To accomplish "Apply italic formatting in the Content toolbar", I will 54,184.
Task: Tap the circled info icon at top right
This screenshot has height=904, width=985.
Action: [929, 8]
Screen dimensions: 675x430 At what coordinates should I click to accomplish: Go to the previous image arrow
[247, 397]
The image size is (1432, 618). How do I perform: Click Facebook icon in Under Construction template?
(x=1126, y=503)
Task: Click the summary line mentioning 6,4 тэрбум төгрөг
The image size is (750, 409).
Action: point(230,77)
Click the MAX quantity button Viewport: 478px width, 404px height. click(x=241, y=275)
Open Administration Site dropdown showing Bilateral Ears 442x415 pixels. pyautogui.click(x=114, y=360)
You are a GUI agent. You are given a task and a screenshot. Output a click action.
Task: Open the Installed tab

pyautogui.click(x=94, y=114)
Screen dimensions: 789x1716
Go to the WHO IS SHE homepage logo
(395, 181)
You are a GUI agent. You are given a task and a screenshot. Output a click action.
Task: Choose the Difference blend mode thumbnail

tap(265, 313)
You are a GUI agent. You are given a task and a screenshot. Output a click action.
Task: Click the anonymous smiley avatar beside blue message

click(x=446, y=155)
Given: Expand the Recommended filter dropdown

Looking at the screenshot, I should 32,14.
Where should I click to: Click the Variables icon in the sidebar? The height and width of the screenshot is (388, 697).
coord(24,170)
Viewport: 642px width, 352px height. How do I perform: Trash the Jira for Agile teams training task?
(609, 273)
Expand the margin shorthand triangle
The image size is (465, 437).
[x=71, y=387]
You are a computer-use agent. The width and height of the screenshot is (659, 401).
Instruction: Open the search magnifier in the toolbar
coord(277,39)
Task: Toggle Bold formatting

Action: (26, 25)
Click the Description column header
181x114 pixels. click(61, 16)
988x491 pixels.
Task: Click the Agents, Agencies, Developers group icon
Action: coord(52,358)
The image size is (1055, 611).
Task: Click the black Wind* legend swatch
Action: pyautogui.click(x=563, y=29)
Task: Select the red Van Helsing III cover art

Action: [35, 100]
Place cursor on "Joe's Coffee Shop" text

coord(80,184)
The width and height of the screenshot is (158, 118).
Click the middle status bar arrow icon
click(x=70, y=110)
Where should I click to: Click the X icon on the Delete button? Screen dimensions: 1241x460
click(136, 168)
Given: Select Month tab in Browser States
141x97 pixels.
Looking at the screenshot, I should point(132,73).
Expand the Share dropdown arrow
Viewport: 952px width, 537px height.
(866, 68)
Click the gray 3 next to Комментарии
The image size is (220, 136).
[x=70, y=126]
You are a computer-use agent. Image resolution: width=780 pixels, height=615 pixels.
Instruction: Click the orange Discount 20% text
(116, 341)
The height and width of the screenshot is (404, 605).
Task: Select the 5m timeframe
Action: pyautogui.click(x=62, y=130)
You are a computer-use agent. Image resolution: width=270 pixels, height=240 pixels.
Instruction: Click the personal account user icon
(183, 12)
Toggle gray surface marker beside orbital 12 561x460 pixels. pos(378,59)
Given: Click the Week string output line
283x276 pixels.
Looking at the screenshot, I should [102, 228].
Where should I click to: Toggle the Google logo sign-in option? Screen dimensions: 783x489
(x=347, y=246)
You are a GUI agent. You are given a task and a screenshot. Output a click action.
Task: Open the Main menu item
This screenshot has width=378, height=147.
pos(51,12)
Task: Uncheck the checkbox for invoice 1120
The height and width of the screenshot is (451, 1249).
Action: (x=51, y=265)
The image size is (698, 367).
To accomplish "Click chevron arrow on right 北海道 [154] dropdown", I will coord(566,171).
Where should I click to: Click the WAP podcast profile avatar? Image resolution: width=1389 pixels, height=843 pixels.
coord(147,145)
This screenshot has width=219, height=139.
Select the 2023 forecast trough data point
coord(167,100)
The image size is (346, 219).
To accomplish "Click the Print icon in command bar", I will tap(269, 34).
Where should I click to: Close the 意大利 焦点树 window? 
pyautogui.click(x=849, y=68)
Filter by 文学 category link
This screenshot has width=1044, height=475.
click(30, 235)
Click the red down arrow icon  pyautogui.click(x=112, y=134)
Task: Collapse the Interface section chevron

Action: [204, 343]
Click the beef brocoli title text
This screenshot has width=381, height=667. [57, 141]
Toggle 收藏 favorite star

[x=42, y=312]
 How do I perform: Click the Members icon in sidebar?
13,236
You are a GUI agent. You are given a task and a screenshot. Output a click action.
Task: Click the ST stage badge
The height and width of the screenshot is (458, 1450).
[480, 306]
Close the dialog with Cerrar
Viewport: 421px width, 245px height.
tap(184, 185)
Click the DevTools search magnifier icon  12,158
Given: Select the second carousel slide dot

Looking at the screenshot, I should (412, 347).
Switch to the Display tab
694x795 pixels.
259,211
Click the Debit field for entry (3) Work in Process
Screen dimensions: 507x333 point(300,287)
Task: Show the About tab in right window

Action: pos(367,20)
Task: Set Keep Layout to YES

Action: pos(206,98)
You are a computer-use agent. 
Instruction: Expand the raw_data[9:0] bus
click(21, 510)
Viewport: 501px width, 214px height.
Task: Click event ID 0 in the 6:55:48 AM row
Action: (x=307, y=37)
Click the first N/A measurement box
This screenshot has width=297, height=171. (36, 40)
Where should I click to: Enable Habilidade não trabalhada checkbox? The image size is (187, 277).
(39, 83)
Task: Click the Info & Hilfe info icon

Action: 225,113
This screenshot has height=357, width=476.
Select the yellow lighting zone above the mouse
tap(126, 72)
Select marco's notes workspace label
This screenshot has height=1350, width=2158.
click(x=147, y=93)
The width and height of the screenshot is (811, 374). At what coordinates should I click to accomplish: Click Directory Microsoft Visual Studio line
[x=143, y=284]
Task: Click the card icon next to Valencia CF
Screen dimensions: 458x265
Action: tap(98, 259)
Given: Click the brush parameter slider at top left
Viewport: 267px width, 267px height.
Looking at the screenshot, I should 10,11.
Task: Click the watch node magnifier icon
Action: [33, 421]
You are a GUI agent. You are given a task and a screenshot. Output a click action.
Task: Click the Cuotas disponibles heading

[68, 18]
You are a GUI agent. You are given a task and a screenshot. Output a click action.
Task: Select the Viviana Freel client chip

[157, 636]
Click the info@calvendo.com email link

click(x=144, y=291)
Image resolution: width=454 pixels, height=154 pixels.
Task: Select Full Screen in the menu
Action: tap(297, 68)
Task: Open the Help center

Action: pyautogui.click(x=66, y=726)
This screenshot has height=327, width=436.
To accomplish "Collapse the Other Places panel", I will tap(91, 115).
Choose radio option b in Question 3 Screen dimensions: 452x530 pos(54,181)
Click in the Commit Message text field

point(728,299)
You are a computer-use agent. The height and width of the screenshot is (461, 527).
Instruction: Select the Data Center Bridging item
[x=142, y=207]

++++++++++++++++++++

### The problem
Repeat each of the entries above precisely as given.

### Solution to the exercise
To accomplish "Apply italic formatting in the Content toolbar", I will 54,184.
Task: Tap the circled info icon at top right
This screenshot has height=904, width=985.
Action: [929, 8]
Screen dimensions: 675x430 At what coordinates should I click to accomplish: Go to the previous image arrow
[247, 397]
The image size is (1432, 618). How do I perform: Click Facebook icon in Under Construction template?
(x=1126, y=503)
Task: Click the summary line mentioning 6,4 тэрбум төгрөг
The image size is (750, 409).
Action: point(230,77)
Click the MAX quantity button Viewport: 478px width, 404px height. click(x=241, y=275)
Open Administration Site dropdown showing Bilateral Ears 442x415 pixels. pyautogui.click(x=114, y=360)
You are a GUI agent. You are given a task and a screenshot. Output a click action.
Task: Open the Installed tab

pyautogui.click(x=94, y=114)
Screen dimensions: 789x1716
Go to the WHO IS SHE homepage logo
(395, 181)
You are a GUI agent. You are given a task and a screenshot. Output a click action.
Task: Choose the Difference blend mode thumbnail

tap(265, 313)
You are a GUI agent. You are given a task and a screenshot. Output a click action.
Task: Click the anonymous smiley avatar beside blue message

click(x=446, y=155)
Given: Expand the Recommended filter dropdown

Looking at the screenshot, I should 32,14.
Where should I click to: Click the Variables icon in the sidebar? The height and width of the screenshot is (388, 697).
coord(24,170)
Viewport: 642px width, 352px height. How do I perform: Trash the Jira for Agile teams training task?
(609, 273)
Expand the margin shorthand triangle
The image size is (465, 437).
[x=71, y=387]
You are a computer-use agent. The width and height of the screenshot is (659, 401).
Instruction: Open the search magnifier in the toolbar
coord(277,39)
Task: Toggle Bold formatting

Action: (26, 25)
Click the Description column header
181x114 pixels. click(61, 16)
988x491 pixels.
Task: Click the Agents, Agencies, Developers group icon
Action: coord(52,358)
The image size is (1055, 611).
Task: Click the black Wind* legend swatch
Action: pyautogui.click(x=563, y=29)
Task: Select the red Van Helsing III cover art

Action: [35, 100]
Place cursor on "Joe's Coffee Shop" text

coord(80,184)
The width and height of the screenshot is (158, 118).
Click the middle status bar arrow icon
click(x=70, y=110)
Where should I click to: Click the X icon on the Delete button? Screen dimensions: 1241x460
click(136, 168)
Given: Select Month tab in Browser States
141x97 pixels.
Looking at the screenshot, I should point(132,73).
Expand the Share dropdown arrow
Viewport: 952px width, 537px height.
(866, 68)
Click the gray 3 next to Комментарии
The image size is (220, 136).
[x=70, y=126]
You are a computer-use agent. Image resolution: width=780 pixels, height=615 pixels.
Instruction: Click the orange Discount 20% text
(116, 341)
The height and width of the screenshot is (404, 605).
Task: Select the 5m timeframe
Action: pyautogui.click(x=62, y=130)
You are a computer-use agent. Image resolution: width=270 pixels, height=240 pixels.
Instruction: Click the personal account user icon
(183, 12)
Toggle gray surface marker beside orbital 12 561x460 pixels. pos(378,59)
Given: Click the Week string output line
283x276 pixels.
Looking at the screenshot, I should [102, 228].
Where should I click to: Toggle the Google logo sign-in option? Screen dimensions: 783x489
(x=347, y=246)
You are a GUI agent. You are given a task and a screenshot. Output a click action.
Task: Open the Main menu item
This screenshot has width=378, height=147.
pos(51,12)
Task: Uncheck the checkbox for invoice 1120
The height and width of the screenshot is (451, 1249).
Action: (x=51, y=265)
The image size is (698, 367).
To accomplish "Click chevron arrow on right 北海道 [154] dropdown", I will coord(566,171).
Where should I click to: Click the WAP podcast profile avatar? Image resolution: width=1389 pixels, height=843 pixels.
coord(147,145)
This screenshot has width=219, height=139.
Select the 2023 forecast trough data point
coord(167,100)
The image size is (346, 219).
To accomplish "Click the Print icon in command bar", I will tap(269, 34).
Where should I click to: Close the 意大利 焦点树 window? 
pyautogui.click(x=849, y=68)
Filter by 文学 category link
This screenshot has width=1044, height=475.
click(30, 235)
Click the red down arrow icon  pyautogui.click(x=112, y=134)
Task: Collapse the Interface section chevron

Action: [204, 343]
Click the beef brocoli title text
This screenshot has width=381, height=667. [57, 141]
Toggle 收藏 favorite star

[x=42, y=312]
 How do I perform: Click the Members icon in sidebar?
13,236
You are a GUI agent. You are given a task and a screenshot. Output a click action.
Task: Click the ST stage badge
The height and width of the screenshot is (458, 1450).
[480, 306]
Close the dialog with Cerrar
Viewport: 421px width, 245px height.
tap(184, 185)
Click the DevTools search magnifier icon  12,158
Given: Select the second carousel slide dot

Looking at the screenshot, I should (412, 347).
Switch to the Display tab
694x795 pixels.
259,211
Click the Debit field for entry (3) Work in Process
Screen dimensions: 507x333 point(300,287)
Task: Show the About tab in right window

Action: pos(367,20)
Task: Set Keep Layout to YES

Action: pos(206,98)
You are a computer-use agent. 
Instruction: Expand the raw_data[9:0] bus
click(21, 510)
Viewport: 501px width, 214px height.
Task: Click event ID 0 in the 6:55:48 AM row
Action: (x=307, y=37)
Click the first N/A measurement box
This screenshot has width=297, height=171. (36, 40)
Where should I click to: Enable Habilidade não trabalhada checkbox? The image size is (187, 277).
(39, 83)
Task: Click the Info & Hilfe info icon

Action: 225,113
This screenshot has height=357, width=476.
Select the yellow lighting zone above the mouse
tap(126, 72)
Select marco's notes workspace label
This screenshot has height=1350, width=2158.
click(x=147, y=93)
The width and height of the screenshot is (811, 374). At what coordinates should I click to accomplish: Click Directory Microsoft Visual Studio line
[x=143, y=284]
Task: Click the card icon next to Valencia CF
Screen dimensions: 458x265
Action: tap(98, 259)
Given: Click the brush parameter slider at top left
Viewport: 267px width, 267px height.
Looking at the screenshot, I should 10,11.
Task: Click the watch node magnifier icon
Action: [33, 421]
You are a GUI agent. You are given a task and a screenshot. Output a click action.
Task: Click the Cuotas disponibles heading

[68, 18]
You are a GUI agent. You are given a task and a screenshot. Output a click action.
Task: Select the Viviana Freel client chip

[157, 636]
Click the info@calvendo.com email link

click(x=144, y=291)
Image resolution: width=454 pixels, height=154 pixels.
Task: Select Full Screen in the menu
Action: tap(297, 68)
Task: Open the Help center

Action: pyautogui.click(x=66, y=726)
This screenshot has height=327, width=436.
To accomplish "Collapse the Other Places panel", I will tap(91, 115).
Choose radio option b in Question 3 Screen dimensions: 452x530 pos(54,181)
Click in the Commit Message text field

point(728,299)
You are a computer-use agent. The height and width of the screenshot is (461, 527).
Instruction: Select the Data Center Bridging item
[x=142, y=207]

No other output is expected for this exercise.